* Your goal *
Below are entries; copy exactly, and only, the lines from the one containing "This screenshot has width=670, height=432." through their final line, leaving out pictures.

* Data supplied *
━━━━━━

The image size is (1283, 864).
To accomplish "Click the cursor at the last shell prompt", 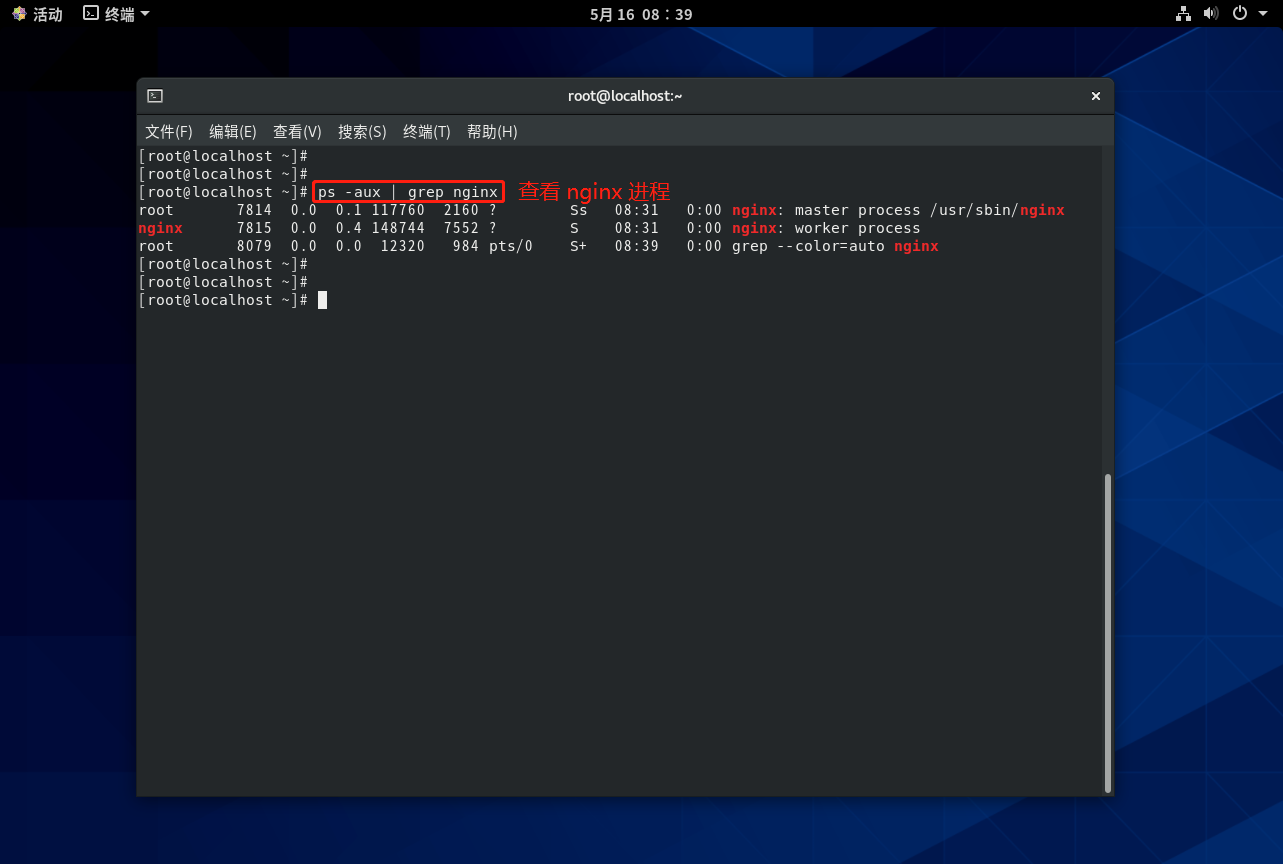I will pyautogui.click(x=322, y=300).
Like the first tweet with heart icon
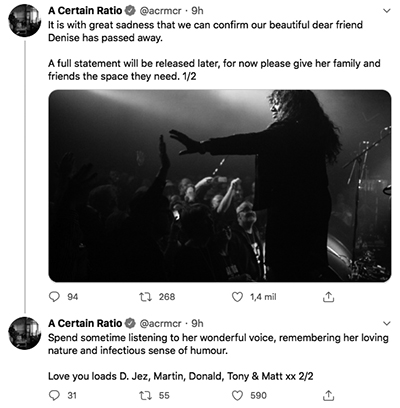400x408 pixels. coord(237,297)
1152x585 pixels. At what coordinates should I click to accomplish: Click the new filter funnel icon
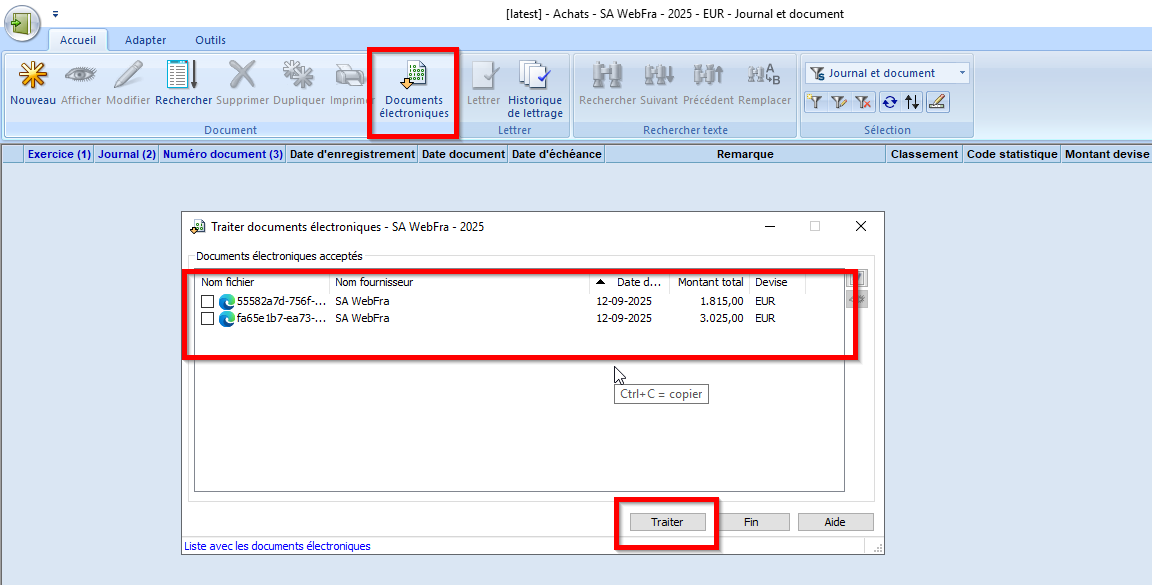click(816, 101)
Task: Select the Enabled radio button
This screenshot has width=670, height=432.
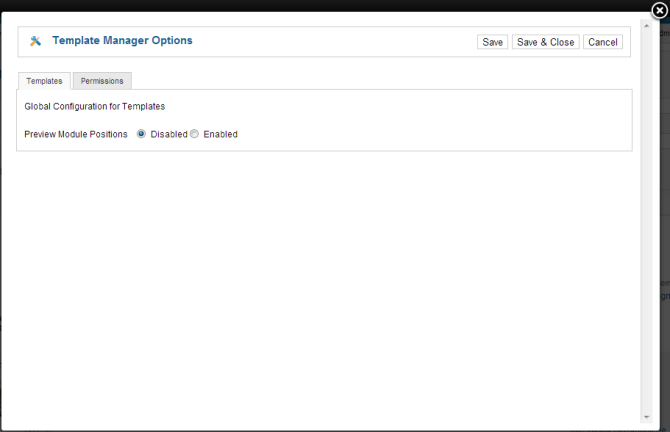Action: [x=195, y=134]
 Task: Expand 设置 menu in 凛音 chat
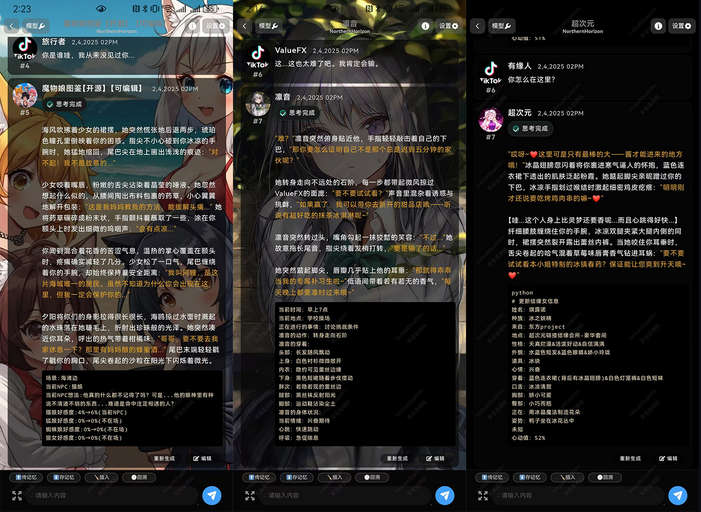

━━━━━━

* Answer space *
This screenshot has width=670, height=432.
Action: [x=195, y=134]
 Task: Expand 设置 menu in 凛音 chat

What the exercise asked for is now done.